For that reason you might want to pin guests to a defined subset of logical cores, that are all in the same node. The memory assigned to guests within a single NUMA node should also together, fit within the memory the node has available. Having a non NUMA aware guest, even if there is only one, with more memory assigned to it than one NUMA node has available, does not make a lot of sense. There is a big performance penalty because part of the assigned RAM when addressed, always needs to get transferred between nodes. If you need to do this anyway, have a look at e.g. http://docs.openstack.org/developer/nova/testing/libvirt-numa.html – you can make the guest itself NUMA aware so it can efficiently use memory from multiple NUMA cells.

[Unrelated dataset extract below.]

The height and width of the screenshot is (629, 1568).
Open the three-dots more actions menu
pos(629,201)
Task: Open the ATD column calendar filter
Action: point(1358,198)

Helpful tools here are numastat -m
(apt-get install numactl
), the hwloc suite (apt-get install numactl hwloc
, see picture, and you will need X forwarding (ssh -X
) if you want the graphics from a remote system with hwloc-ls
), lscpu
.
Peripherals such as disks and NICs are also NUMA node bound, which can be important for DMA performance.
Example numastat output:
root@host-system:~# numastat -m
Per-node system memory usage (in MBs):
Node 0 Node 1 Total
--------------- --------------- ---------------
MemTotal 64328.18 64510.16 128838.34
MemFree 10501.73 2769.72 13271.46
MemUsed 53826.45 61740.43 115566.88
Active 48528.07 55331.48 103859.55
Inactive 3082.79 4013.75 7096.54
Active(anon) 45496.47 51762.40 97258.87
Inactive(anon) 0.12 0.18 0.30
Active(file) 3031.60 3569.08 6600.68
Inactive(file) 3082.67 4013.56 7096.23
Unevictable 0.00 0.00 0.00
Mlocked 0.00 0.00 0.00
Dirty 0.50 0.30 0.80
Writeback 0.00 0.00 0.00
FilePages 6115.00 7584.15 13699.15
Mapped 13.54 6.84 20.38
AnonPages 45495.84 51761.65 97257.49
Shmem 0.73 0.94 1.67
KernelStack 6.70 4.98 11.69
PageTables 94.40 124.43 218.82
NFS_Unstable 0.00 0.00 0.00
Bounce 0.00 0.00 0.00
WritebackTmp 0.00 0.00 0.00
Slab 1462.05 1622.14 3084.19
SReclaimable 701.69 1071.01 1772.70
SUnreclaim 760.36 551.12 1311.49
AnonHugePages 1396.00 438.00 1834.00
HugePages_Total 0.00 0.00 0.00
HugePages_Free 0.00 0.00 0.00
HugePages_Surp 0.00 0.00 0.00
From virsh capabilities
, example NUMA layout:
<topology>
<cells num='2'>
<cell id='0'>
<memory unit='KiB'>65872056</memory>
<cpus num='12'>
<cpu id='0' socket_id='0' core_id='0' siblings='0,12'/>
<cpu id='1' socket_id='0' core_id='1' siblings='1,13'/>
<cpu id='2' socket_id='0' core_id='2' siblings='2,14'/>
<cpu id='3' socket_id='0' core_id='3' siblings='3,15'/>
<cpu id='4' socket_id='0' core_id='4' siblings='4,16'/>
<cpu id='5' socket_id='0' core_id='5' siblings='5,17'/>
<cpu id='12' socket_id='0' core_id='0' siblings='0,12'/>
<cpu id='13' socket_id='0' core_id='1' siblings='1,13'/>
<cpu id='14' socket_id='0' core_id='2' siblings='2,14'/>
<cpu id='15' socket_id='0' core_id='3' siblings='3,15'/>
<cpu id='16' socket_id='0' core_id='4' siblings='4,16'/>
<cpu id='17' socket_id='0' core_id='5' siblings='5,17'/>
</cpus>
</cell>
<cell id='1'>
<memory unit='KiB'>66058400</memory>
<cpus num='12'>
<cpu id='6' socket_id='1' core_id='0' siblings='6,18'/>
<cpu id='7' socket_id='1' core_id='1' siblings='7,19'/>
<cpu id='8' socket_id='1' core_id='2' siblings='8,20'/>
<cpu id='9' socket_id='1' core_id='3' siblings='9,21'/>
<cpu id='10' socket_id='1' core_id='4' siblings='10,22'/>
<cpu id='11' socket_id='1' core_id='5' siblings='11,23'/>
<cpu id='18' socket_id='1' core_id='0' siblings='6,18'/>
<cpu id='19' socket_id='1' core_id='1' siblings='7,19'/>
<cpu id='20' socket_id='1' core_id='2' siblings='8,20'/>
<cpu id='21' socket_id='1' core_id='3' siblings='9,21'/>
<cpu id='22' socket_id='1' core_id='4' siblings='10,22'/>
<cpu id='23' socket_id='1' core_id='5' siblings='11,23'/>
</cpus>
</cell>
</cells>
</topology>
Example (virsh edit instance
) instance CPU/memory definition for the above layout:
<memory unit='KiB'>16777216</memory>
<currentMemory unit='KiB'>16777216</currentMemory>
<vcpu placement='static' cpuset='8-9,20-21'>4</vcpu>
The logical CPUs in the cpuset are all within one NUMA node (cell with id 1) and the memory fits within the 64GB available to that node.